Besides, poles take a far more practical view towards r and d thats more similar to russia and China. Instead if creating new things, they copy ideas, manipulate them, and reverse engineer. They've done this with cars, medicine, computers, television sets, tanks, helicopters etc since the prl days. You will see r and d grow from foreign companies using cheap labor esp in it, but not from polish companies anytime soon. It's not ready for that.

And yes I agree that academia isnt competitive in poland, atleast not at the university level. And again that comes back to money. Professors in poland make in a month what german professors do in a week. Academia has always been like that. Teaching simply isn't regarded as a high paying noble career like in the West. Yes there are wonderful professors who care about their work more than money as in ebery country, but the majority nonetheless have mouths to feed so money is important to them.
CasualObserver
2 Jun 2018 #2
Oecd just revised its 2018 figure of gdp growth from 4.2 to 4.6% - a phenomenal rate for a developed country.

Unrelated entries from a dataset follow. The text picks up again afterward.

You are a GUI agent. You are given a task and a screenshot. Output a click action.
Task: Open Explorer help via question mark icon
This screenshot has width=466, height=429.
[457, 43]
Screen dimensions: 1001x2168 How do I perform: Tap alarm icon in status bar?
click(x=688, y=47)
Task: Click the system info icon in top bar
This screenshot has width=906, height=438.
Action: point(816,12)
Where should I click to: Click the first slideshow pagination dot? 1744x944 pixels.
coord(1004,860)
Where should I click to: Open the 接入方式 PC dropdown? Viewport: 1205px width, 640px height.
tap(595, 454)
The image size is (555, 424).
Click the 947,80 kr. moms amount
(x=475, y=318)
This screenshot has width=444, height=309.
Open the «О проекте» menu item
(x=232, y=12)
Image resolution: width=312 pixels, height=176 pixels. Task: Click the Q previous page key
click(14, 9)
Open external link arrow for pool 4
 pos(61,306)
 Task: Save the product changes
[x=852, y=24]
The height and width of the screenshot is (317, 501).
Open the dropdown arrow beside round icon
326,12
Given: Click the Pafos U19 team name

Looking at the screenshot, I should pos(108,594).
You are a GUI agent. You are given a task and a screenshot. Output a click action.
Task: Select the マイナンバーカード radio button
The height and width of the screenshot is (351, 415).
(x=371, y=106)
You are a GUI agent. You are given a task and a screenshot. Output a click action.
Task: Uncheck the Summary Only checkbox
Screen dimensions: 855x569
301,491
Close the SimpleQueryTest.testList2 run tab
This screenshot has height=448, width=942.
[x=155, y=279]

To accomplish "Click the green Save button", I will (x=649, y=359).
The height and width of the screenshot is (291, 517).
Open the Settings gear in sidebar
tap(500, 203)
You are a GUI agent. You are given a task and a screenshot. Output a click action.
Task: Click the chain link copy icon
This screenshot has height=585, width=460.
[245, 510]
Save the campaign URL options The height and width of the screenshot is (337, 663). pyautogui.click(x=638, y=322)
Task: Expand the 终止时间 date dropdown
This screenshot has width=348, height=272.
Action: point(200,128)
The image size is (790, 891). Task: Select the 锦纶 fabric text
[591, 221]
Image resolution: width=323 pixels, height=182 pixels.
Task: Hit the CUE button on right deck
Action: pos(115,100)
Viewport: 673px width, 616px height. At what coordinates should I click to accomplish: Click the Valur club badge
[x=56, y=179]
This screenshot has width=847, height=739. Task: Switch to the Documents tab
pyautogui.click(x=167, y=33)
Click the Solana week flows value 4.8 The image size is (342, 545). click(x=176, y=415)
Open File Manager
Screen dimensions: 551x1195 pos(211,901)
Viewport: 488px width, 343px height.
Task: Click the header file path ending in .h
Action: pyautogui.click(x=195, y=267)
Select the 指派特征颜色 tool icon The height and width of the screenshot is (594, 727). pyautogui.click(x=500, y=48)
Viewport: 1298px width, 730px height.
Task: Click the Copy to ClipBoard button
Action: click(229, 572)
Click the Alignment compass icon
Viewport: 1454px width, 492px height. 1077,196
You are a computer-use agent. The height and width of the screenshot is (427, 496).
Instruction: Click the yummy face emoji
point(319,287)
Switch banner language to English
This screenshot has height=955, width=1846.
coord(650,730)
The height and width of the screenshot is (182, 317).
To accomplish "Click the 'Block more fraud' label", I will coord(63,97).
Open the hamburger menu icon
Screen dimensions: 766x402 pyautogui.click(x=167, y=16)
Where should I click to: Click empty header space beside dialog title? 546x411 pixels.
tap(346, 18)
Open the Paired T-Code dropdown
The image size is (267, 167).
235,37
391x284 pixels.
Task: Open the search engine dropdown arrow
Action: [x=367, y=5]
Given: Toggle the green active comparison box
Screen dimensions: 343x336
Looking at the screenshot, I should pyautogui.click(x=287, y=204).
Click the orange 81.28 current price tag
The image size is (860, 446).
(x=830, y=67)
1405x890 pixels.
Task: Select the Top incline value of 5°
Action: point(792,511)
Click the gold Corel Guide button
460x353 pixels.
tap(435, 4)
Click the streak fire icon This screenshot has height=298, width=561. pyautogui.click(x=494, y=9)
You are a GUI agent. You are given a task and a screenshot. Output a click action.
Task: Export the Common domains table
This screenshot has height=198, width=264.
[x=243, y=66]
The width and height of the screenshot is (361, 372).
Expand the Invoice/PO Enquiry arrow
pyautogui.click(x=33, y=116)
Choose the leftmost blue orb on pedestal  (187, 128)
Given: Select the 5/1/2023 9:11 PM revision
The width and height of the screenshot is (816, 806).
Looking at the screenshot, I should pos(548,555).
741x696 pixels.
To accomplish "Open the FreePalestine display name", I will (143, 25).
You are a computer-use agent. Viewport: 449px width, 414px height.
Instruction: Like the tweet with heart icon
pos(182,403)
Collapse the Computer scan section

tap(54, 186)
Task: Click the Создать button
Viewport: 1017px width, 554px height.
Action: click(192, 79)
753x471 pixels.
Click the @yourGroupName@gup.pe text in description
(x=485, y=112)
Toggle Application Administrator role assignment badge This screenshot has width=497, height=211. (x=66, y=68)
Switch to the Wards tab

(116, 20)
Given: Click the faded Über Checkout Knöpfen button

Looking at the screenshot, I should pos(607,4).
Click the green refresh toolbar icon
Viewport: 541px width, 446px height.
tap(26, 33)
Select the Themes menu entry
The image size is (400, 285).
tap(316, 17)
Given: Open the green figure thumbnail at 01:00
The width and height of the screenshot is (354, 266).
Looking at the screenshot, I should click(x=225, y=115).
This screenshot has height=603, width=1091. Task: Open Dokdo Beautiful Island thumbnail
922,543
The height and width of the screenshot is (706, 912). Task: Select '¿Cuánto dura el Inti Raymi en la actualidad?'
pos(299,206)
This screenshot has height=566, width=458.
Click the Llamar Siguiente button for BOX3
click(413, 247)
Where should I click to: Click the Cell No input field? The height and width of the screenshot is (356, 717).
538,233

Yes, but the brake on growth is labour - that is also the OECD's assessment. The labour market is fast tightening, creating wage inflation and workforce shortages which are predicted to get worse. That is holding back even greater growth. Although Poland is not quite fully developed as a country - it is still building infrastructure and opening up new areas of the economy/country, hence the rapid growth. Depopulation, brain drain and barriers to incoming talent threatens that.

R and d doesnt pay the bills today

You're missing the point. You have to build and invest in the infrastructure (physical and social) or it will never happen. R&D is a competitive field. With Brexit, if Poland had any sense it would be pouring money into universities, tripling salaries and flinging open the doors to anyone with a PhD, running English as a parallel language in the education sector, and massively cutting red tape for start-ups. But it isn't, so Finland and France are doing it instead and poaching some of the best talent and wealth-creation in the world, while Polish universities and institutional structures are still run as if they're stuck in the 1950s.

The British university sector is one of the biggest drivers of the 5th largest economy in the world (you could say the same for California). That didn't happen by accident. It happened because of policy. Now that policy is being forcibly changed (Brexit), it should be boom time for competitors and growing economies like Poland. Instead, it's still pushing its best talent abroad and making itself highly unattractive for anyone to invest their talent there. It's not just African migrants that Poland repels - it's virtually everyone in the European tech/academic sector too. That aint good for developing your economy beyond Korean tomato pickers.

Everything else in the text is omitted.